Asymmetric cryptography uses a pair of keys: a public key and a private key. A public key can be restored from a private key, but not vice versa. It's a well-known fact that public keys meant to be public and can be widely shared. Unlike public keys, private keys must be not shared and kept in secret by their owners.

If you are using SSH keys to authorize on GitHub repositories, it automatically exposes them to everyone. To get public keys of a particular user, you just need to append .keys to the end of a username (e.g., https://github.com/{username}.keys).

$ curl https://github.com/ssh_username.keys
ssh-rsa AAAAB3NzaC1yc2EAAAADAQABAAABAQDS.....4GegDVgkD031qzTXfvsGsXPyFNYK653enI5UTL

This is a pretty unknown feature of GitHub that allows everyone to gain access to millions of public keys.

Update from a reader: As it turned out, GitLab does the same thing.

Update from a reader #2: Private on-premise Gitlab CE instances suffer from the same problem. Despite the fact that they are private and you can't list all users on them. It's possible to brute-force some common usernames and get the keys for existing users. Not only such instances serve public keys, but they also allow you to gain extra information about employees of a particular entity.

Authentication Protocol

When SSH client sends an auth request to a server, it enumerates all its public keys for which it has private keys. And the interesting detail here is that you don't need a private key to validate if a server allows access from a particular public/private key combination. That is, by having access to a public key, you can check if a server allows access for the specified public key and a username pair.

At first glance, it does not look like a big problem. But what if someone wants to target you or your company? An attacker can grab a bunch of public keys from GitHub and run an internet-wide scan of SSH servers on all IPv4 addresses. Some attackers can scan all IPs in a few days and I'm pretty sure government agencies have been using this for years now.

If your infrastructure runs on default SSH ports and uses default SSH usernames, such a technique can reveal additional targets for targeted attacks.

For most people, that is not a big deal, but for some companies with critical and industrial infrastructure, this can be a problem. Additionally, an attacker can also find some of your consulting clients or customers of your software solutions.

It can also be useful in the opposite direction.
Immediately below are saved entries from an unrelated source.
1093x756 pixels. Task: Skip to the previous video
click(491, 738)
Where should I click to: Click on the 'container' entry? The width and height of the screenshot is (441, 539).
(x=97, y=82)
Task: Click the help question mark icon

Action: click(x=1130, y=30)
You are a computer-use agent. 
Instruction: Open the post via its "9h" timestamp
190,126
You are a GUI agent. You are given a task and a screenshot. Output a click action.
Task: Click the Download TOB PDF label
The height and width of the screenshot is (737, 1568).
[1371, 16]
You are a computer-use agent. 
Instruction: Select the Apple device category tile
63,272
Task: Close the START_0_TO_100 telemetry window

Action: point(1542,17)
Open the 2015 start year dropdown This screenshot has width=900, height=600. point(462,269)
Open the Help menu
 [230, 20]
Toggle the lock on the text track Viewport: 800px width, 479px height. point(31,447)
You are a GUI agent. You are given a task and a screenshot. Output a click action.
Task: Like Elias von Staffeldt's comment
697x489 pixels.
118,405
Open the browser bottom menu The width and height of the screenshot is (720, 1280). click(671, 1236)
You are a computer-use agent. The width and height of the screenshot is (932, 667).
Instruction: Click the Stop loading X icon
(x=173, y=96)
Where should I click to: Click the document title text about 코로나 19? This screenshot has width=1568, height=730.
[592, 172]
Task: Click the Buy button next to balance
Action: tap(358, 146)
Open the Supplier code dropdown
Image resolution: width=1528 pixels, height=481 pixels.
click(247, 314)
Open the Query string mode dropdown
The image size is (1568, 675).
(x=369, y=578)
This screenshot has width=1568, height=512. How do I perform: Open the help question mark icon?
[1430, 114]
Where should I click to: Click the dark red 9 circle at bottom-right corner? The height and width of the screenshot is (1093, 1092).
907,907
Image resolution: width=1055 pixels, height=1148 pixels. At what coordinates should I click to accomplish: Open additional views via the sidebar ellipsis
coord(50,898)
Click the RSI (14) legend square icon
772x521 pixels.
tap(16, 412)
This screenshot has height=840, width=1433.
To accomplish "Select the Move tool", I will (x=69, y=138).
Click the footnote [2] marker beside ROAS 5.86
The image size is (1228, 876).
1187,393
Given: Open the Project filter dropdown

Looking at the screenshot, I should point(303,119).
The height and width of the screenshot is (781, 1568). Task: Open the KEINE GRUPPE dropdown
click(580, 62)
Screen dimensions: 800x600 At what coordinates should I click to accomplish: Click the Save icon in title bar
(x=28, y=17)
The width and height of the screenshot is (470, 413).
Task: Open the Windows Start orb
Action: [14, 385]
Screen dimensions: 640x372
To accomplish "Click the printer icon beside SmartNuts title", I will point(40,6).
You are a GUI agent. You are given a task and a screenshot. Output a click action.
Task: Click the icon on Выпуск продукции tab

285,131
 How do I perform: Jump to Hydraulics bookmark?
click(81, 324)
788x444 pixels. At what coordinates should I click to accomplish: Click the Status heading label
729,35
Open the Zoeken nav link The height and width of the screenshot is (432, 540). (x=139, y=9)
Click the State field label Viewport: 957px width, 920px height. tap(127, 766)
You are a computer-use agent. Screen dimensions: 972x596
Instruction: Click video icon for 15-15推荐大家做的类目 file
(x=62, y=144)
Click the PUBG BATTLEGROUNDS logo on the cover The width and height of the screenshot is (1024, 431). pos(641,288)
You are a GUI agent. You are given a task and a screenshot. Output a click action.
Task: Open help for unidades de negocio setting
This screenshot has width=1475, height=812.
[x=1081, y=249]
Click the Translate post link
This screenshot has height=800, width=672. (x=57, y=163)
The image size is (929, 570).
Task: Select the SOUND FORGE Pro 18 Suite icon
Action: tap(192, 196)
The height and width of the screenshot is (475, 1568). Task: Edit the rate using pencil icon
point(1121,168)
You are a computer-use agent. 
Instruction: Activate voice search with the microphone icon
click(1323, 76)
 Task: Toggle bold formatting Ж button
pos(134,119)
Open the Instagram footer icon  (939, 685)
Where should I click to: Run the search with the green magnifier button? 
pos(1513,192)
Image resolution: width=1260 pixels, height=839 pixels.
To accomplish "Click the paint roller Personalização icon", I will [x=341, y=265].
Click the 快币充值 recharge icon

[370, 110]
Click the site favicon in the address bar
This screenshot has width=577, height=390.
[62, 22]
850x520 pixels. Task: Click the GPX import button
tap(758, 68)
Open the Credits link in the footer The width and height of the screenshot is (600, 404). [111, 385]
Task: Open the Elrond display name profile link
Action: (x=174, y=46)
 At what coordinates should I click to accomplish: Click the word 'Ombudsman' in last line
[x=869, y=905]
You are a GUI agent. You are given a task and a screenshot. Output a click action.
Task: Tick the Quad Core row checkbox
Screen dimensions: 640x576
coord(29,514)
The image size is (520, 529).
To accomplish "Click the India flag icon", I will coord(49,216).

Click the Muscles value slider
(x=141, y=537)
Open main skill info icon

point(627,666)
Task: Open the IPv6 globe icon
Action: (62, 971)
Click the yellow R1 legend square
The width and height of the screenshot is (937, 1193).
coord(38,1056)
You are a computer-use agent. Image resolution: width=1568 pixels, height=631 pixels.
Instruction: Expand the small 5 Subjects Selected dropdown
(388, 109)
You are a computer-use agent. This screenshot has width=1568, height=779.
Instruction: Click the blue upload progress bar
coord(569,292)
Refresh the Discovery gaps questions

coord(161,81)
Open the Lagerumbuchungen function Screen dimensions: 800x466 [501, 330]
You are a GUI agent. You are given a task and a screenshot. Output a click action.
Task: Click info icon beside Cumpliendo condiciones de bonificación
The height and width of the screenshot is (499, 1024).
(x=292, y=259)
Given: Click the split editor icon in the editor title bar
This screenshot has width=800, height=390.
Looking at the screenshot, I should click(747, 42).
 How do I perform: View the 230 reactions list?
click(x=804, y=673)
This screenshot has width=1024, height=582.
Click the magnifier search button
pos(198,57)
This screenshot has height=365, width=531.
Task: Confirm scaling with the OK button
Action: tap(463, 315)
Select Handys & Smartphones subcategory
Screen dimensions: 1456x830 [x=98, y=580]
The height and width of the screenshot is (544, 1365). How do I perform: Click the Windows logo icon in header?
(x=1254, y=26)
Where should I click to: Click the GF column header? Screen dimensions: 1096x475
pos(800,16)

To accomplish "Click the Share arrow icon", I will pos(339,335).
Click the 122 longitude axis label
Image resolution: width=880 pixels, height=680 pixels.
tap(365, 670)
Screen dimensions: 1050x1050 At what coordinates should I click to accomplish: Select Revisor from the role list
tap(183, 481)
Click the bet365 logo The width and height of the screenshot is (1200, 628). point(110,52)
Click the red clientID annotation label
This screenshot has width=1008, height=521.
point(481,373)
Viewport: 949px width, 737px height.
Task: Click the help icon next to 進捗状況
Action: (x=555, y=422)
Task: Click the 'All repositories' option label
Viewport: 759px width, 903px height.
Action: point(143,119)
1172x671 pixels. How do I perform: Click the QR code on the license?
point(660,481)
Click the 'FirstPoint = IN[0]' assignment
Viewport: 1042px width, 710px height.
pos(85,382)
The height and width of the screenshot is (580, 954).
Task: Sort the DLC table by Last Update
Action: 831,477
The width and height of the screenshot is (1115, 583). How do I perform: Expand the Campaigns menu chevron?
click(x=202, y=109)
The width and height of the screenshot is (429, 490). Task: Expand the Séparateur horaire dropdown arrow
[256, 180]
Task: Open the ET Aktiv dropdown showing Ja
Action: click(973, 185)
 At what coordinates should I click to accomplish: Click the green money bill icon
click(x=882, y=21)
Suppose you have an IP address of a bulletproof server, and you want to know who owns it. If a server does not use tools like fail2ban, you can scrape all available keys from Github and slowly enumerate them all against the server. If you are lucky enough, that will give you an identity of an owner.

I found a similar proof of concept, that reads all SSH keys of an SSH client when it connects to a special server and checks them against a database of GitHub keys. Instead of a custom SSH server, you can also trick a person to clone a repo on a private Git server.

Technical details

SSH authentication works on top of the SSH transport protocol that provides session encryption and integrity protection. The user authentication happens after a transport session is fully established.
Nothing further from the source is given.